NASA’s Plan To Build a Moon-Orbiting Space Station

NASA’s Moon-Orbiting Space Station and Lunar Base

Mankind has not visited the moon since the Apollo 17 mission in 1972. 50 years later, NASA is planning on returning with a moon-orbiting space station and a permanent lunar base.

“We are preparing for our return to the moon and to travel on to Mars, as we continue to help the United States lead the world in exploration and discovery of the unknown,” Jody Singer, director of NASA’s Marshall Space Flight Center in Huntsville, Alabama, said during a 2018 congressional hearing.

There has been a renewed interest in space travel over the past few years, and even more so now, since China has successfully landed a rover on the far side of the moon — a first for any nation.

“We had better get off our duffs, and stop trying to ride the glory [of] lunar exploration of fifty years ago,” Jay Pasachoff, an astronomy professor at Williams College in Williamstown, Massachusetts, told NBC News MACH in an email. “Maybe when a Chinese astronaut is standing on the moon and sending back a video image then our Congress will ask ‘who lost space?'”

Nasa is working with commercial partners and space agencies from other nations to make this concept a reality.

“When we go to the moon, we want to be one customer of many customers, in a robust marketplace between the Earth and the moon,”  said Jim Bridenstine a NASA administrator. Nine companies will build rockets and moon landers capable of carrying small payloads to the lunar surface. The companies Bridenstine has in mind include aerospace powerhouses like Boeing and Lockheed Martin as well as obscure firms like New Jersey-based Orbit Beyond and Intuitive Machines of Houston. Over the next decade, NASA wants these commercial firms to help build a privately owned fleet of rockets and spacecraft that can transport anything from science instruments to rovers to astronauts.

The Gateway, seen here in an artist’s rendering, would function as a spaceport in lunar orbit.

The Beginning Stages

In 2023 NASA aims to send astronauts on a trip around the moon aboard the Orion, a modified version of the capsule that carried astronauts to the moon in the 1970’s.

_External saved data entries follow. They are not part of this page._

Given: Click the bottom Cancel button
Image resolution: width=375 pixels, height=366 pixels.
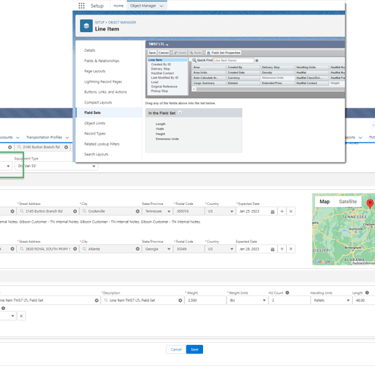Looking at the screenshot, I should [176, 349].
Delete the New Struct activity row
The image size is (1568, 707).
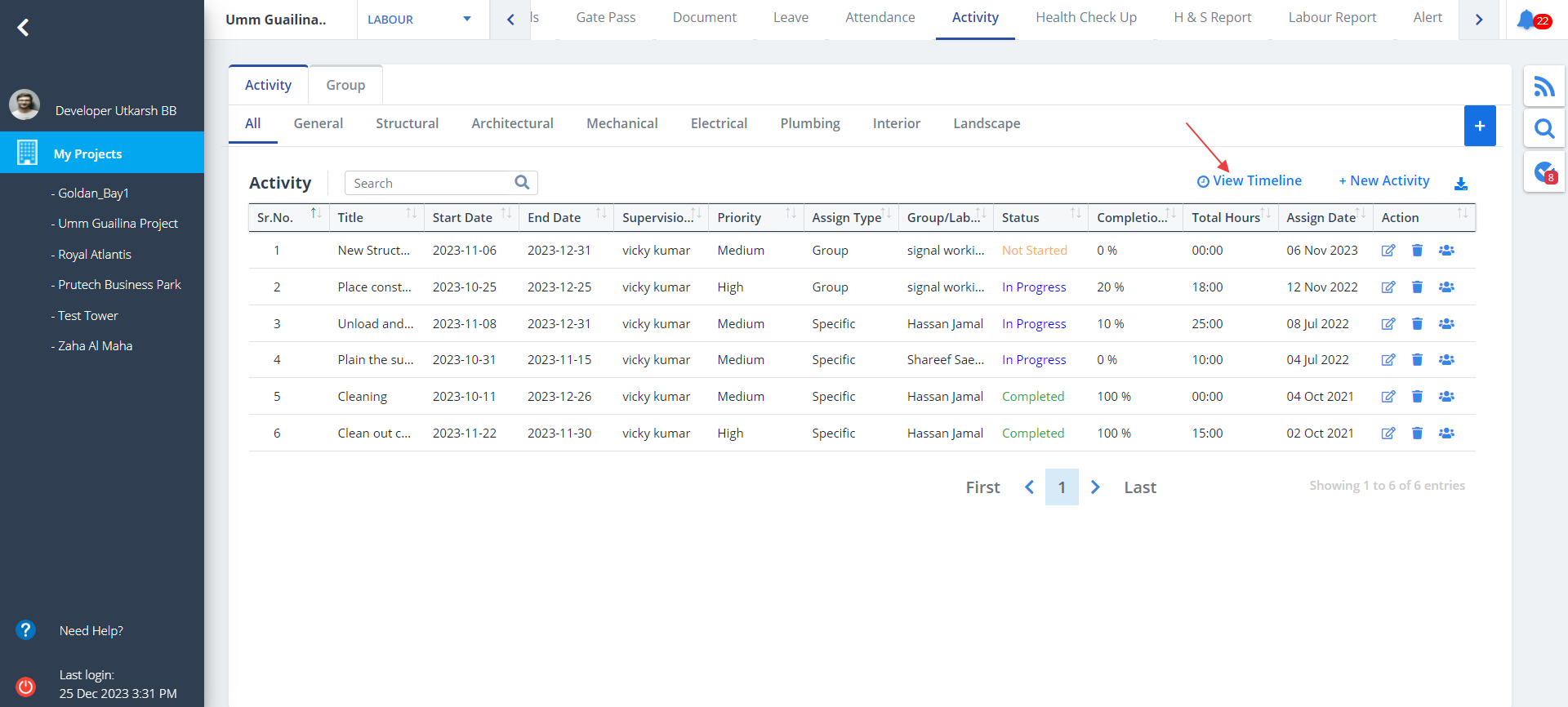click(x=1417, y=251)
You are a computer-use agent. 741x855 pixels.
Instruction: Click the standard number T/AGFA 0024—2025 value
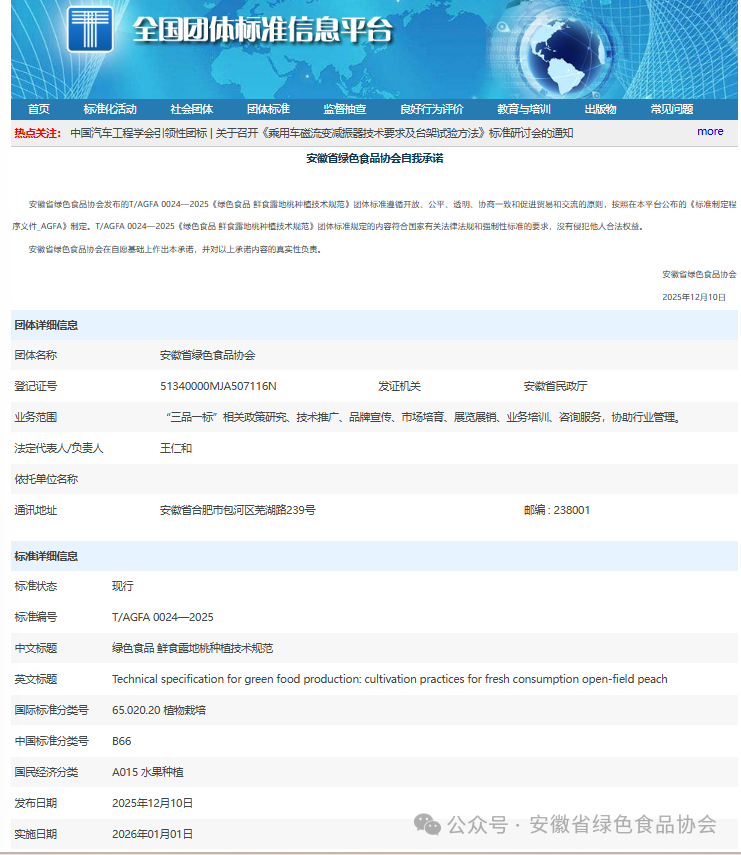pos(162,617)
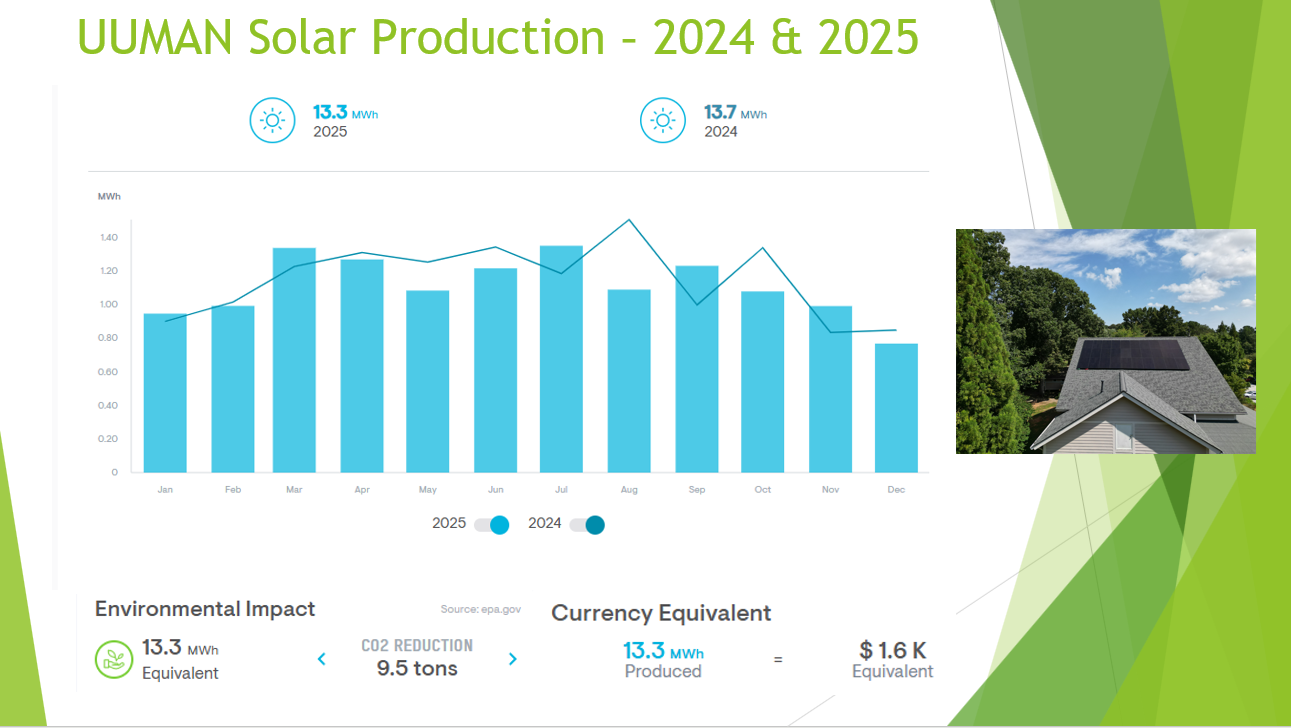Toggle the 2025 series switch in the legend
The image size is (1291, 728).
(x=492, y=525)
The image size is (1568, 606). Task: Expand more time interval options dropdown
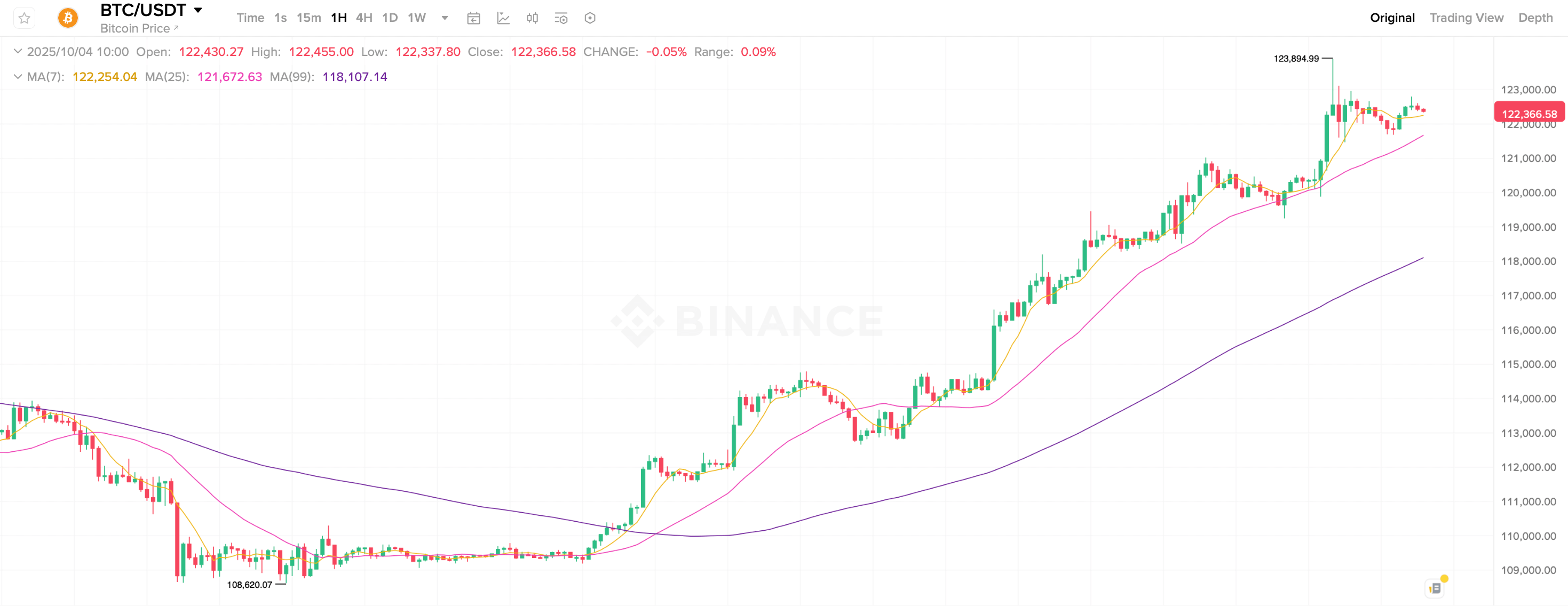pos(445,18)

In 2024 another crew would begin building a moon-orbiting space station called the gateway. It would be a downsized version of the international space station with 7 modules used as a waypoint for crewed missions to the surface.

Those crewed missions would happen on bigger and more capable landers starting in 2028, according to NASA. Some companies, including Lockheed Martin and Jeff Bezos’ Blue Origin, are already pitching NASA concepts for reusable landers that could be stocked with supplies and fueled at the Gateway, making them more affordable than their Apollo-era counterparts.

Lunar Bases

NASA has indicated that a lunar base might be left to international and commercial partners once  the lunar landers and the gateway are up and running.

The European Space Agency has long promoted the idea of a collaborative, international “moon village” that would serve as a hub for science missions, mining expeditions and even tourism. But such a village remains conceptual for now.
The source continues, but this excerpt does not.